Note that the cases examined all hold that, after a violation of a notice ordinance, the final decision is invalid. In this matter, there has not been a final decision, only a decision by the Planning Commission to recommend approval of the zone change. This recommendation to the City Council is required by statute. Utah Code § 10-9a-302, but is only advisory. The City Council is not obligated to follow the Planning Commission’s recommendation. Nonetheless, the recommendation is a mandatory part of the statutory process, as is the public hearing at the Planning Commission. Utah Code § 10-9a-502. Strict compliance must include compliance with all notices required by the process. It appears, therefore, that to rectify the matter, the City must hold another public hearing before the planning commission.
By holding a public hearing 35 days after sending notice to the Chair of the CCNC, Salt Lake City has violated the plain language of its land use ordinance. Utah law requires strict compliance with notice provisions, and any decision following that violation will be void. The Planning Commission should hold a public hearing in order to comply with the ordinance.
Brent N. Bateman, Lead Attorney
Office of the Property Rights Ombudsman
This is an advisory opinion as defined in § 13-43-205 of the Utah Code. It does not constitute legal advice, and is not to be construed as reflecting the opinions or policy of the State of Utah or the Department of Commerce. The opinions expressed are arrived at based on a summary review of the factual situation involved in this specific matter, and may or may not reflect the opinion that might be expressed in another matter where the facts and circumstances are different or where the relevant law may have changed.
While the author is an attorney and has prepared this opinion in light of his understanding of the relevant law, he does not represent anyone involved in this matter. Anyone with an interest in these issues who must protect that interest should seek the advice of his or her own legal counsel and not rely on this document as a definitive statement of how to protect or advance his interest.
An advisory opinion issued by the Office of the Property Rights Ombudsman is not binding on any party to a dispute involving land use law.

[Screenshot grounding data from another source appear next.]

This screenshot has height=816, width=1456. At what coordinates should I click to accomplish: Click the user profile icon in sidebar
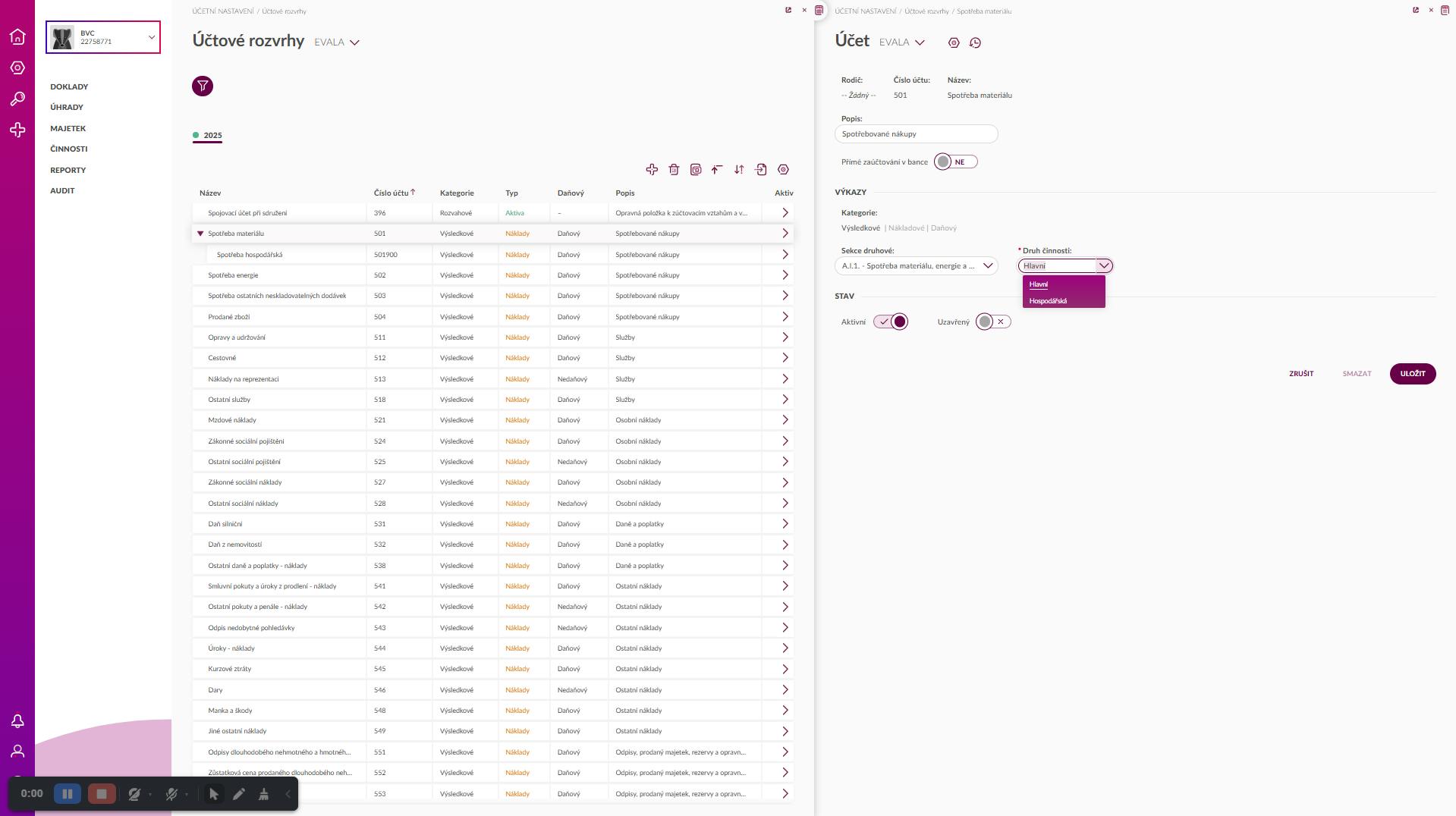click(x=17, y=752)

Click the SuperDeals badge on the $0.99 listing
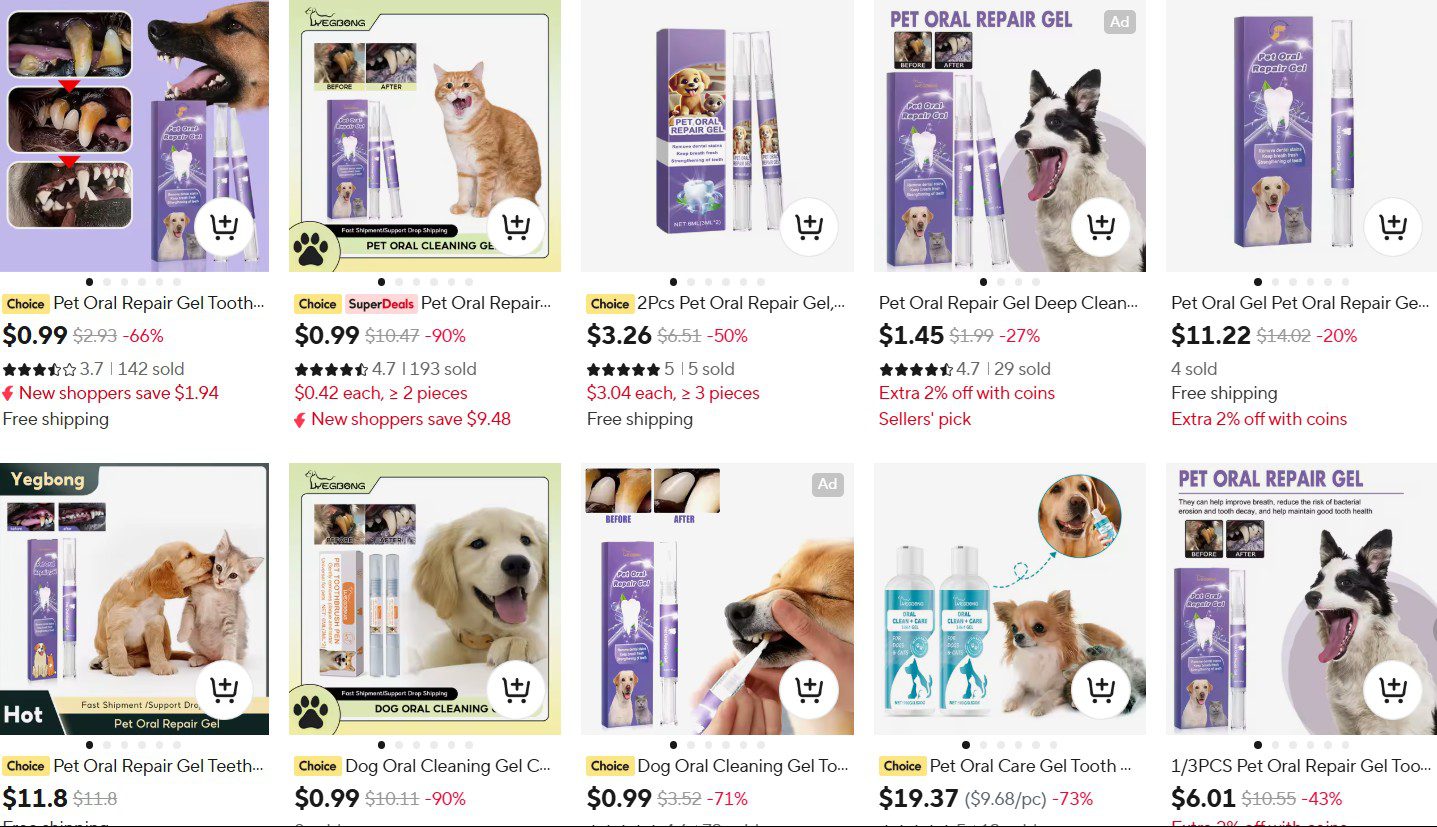[381, 304]
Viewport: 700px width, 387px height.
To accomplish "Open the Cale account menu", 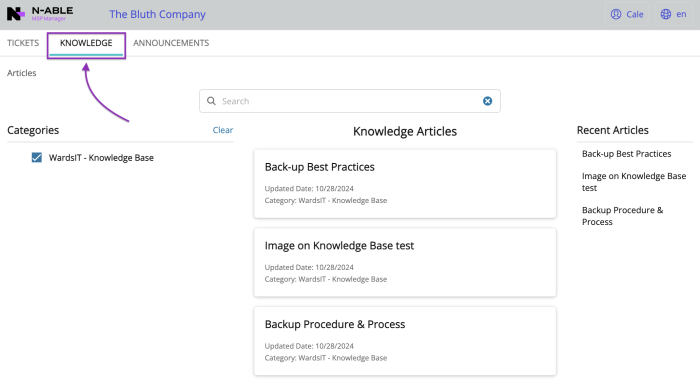I will click(x=627, y=14).
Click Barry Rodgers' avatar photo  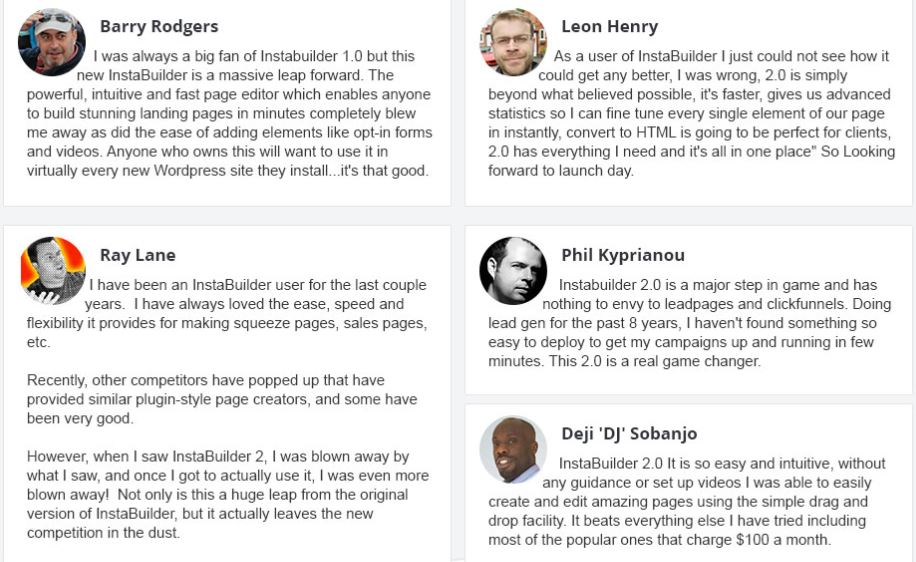51,42
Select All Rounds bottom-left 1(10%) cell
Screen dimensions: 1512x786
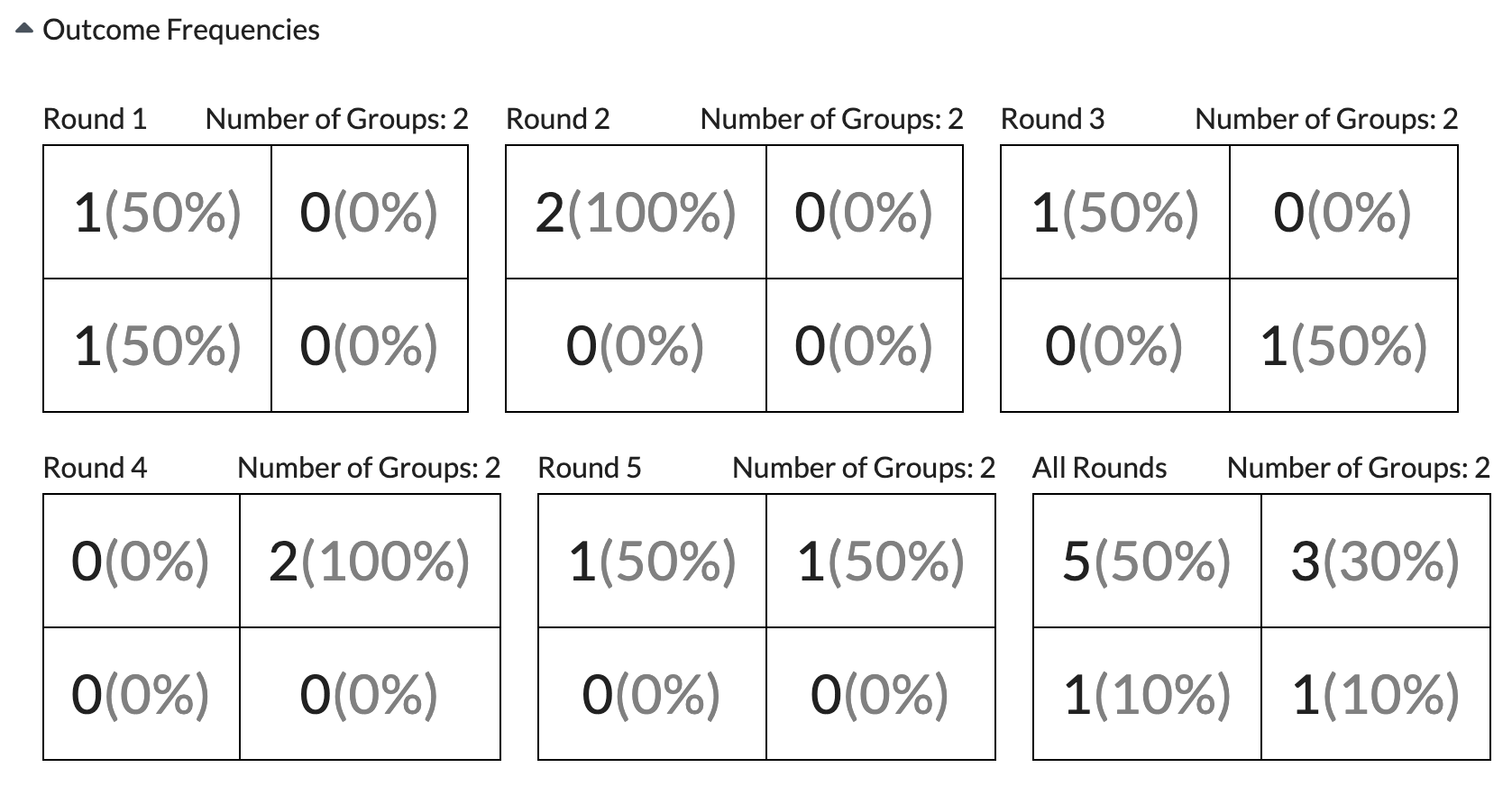pos(1147,694)
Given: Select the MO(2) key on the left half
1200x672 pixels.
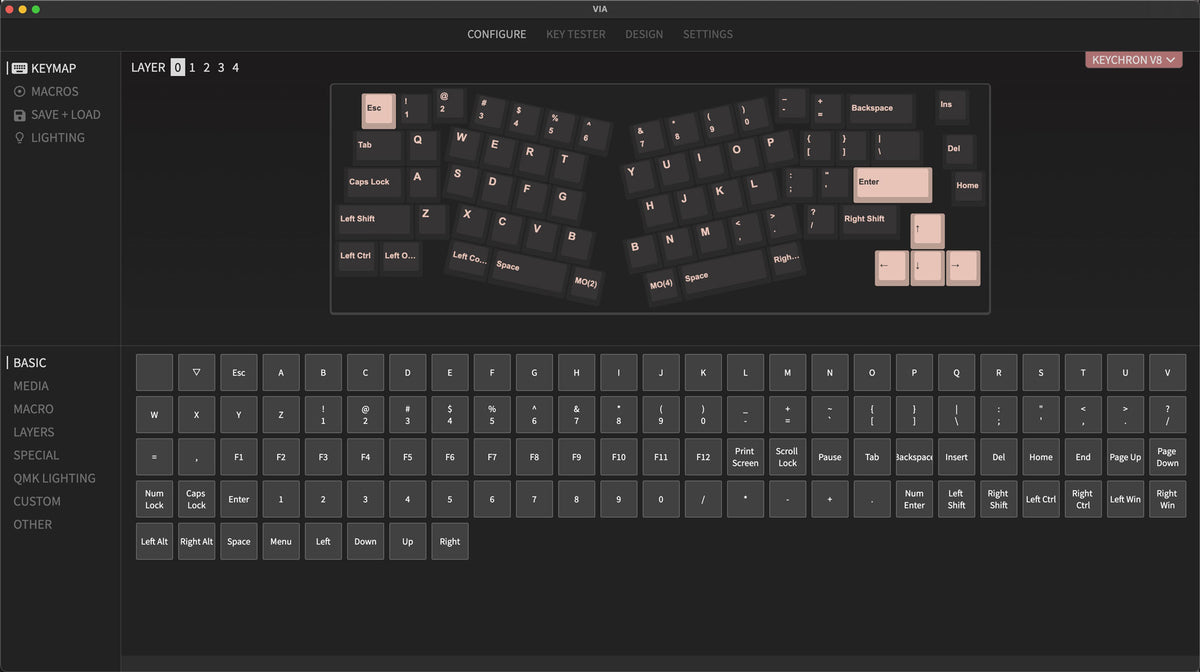Looking at the screenshot, I should 586,284.
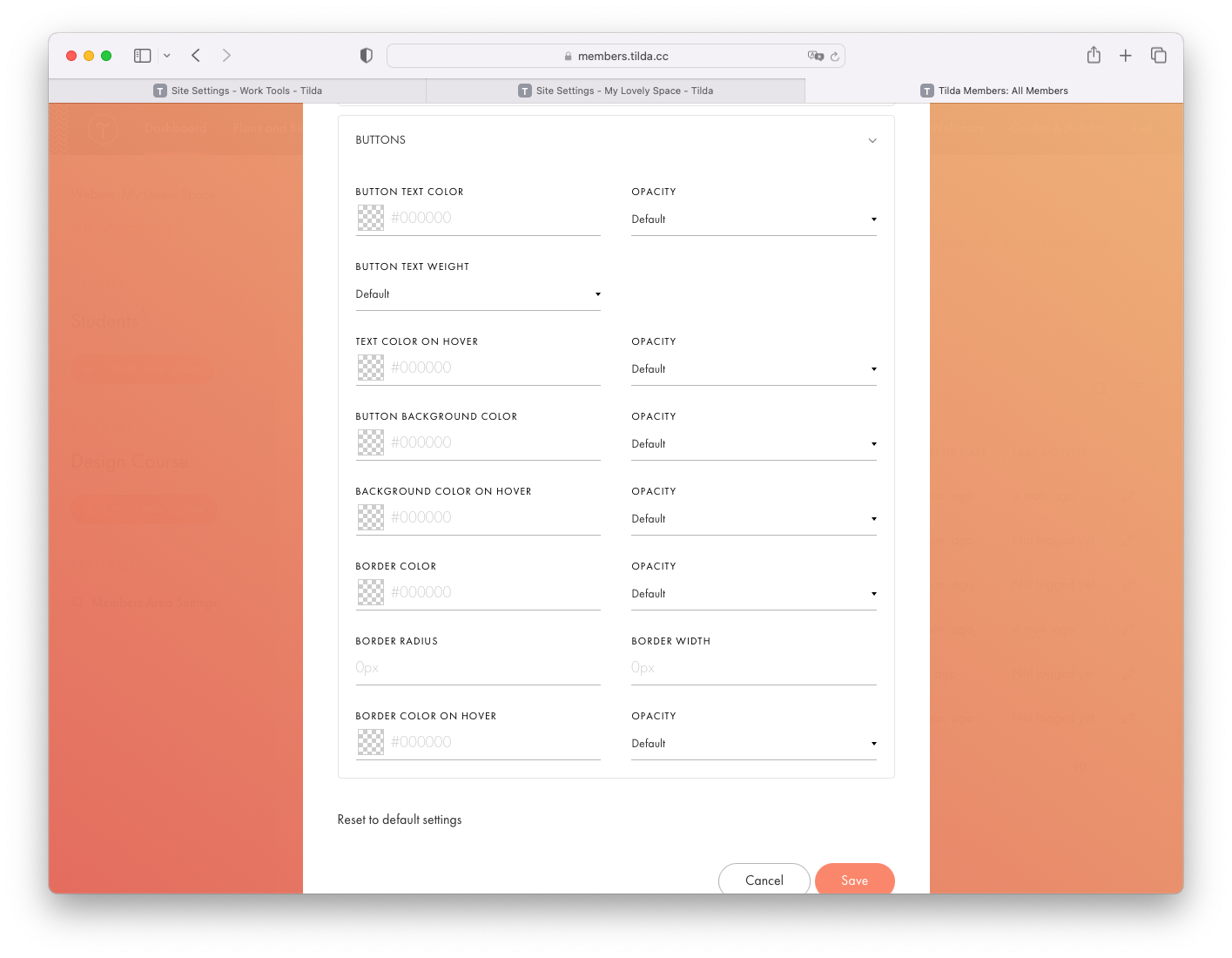Open Reset to default settings
The width and height of the screenshot is (1232, 958).
(x=400, y=819)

If the same issue that is the subject of an advisory opinion is listed as a cause of action in litigation, and that cause of action is litigated on the same facts and circumstances and is resolved consistent with the advisory opinion, the substantially prevailing party on that cause of action may collect reasonable attorney fees and court costs pertaining to the development of that cause of action from the date of the delivery of the advisory opinion to the date of the court’s resolution.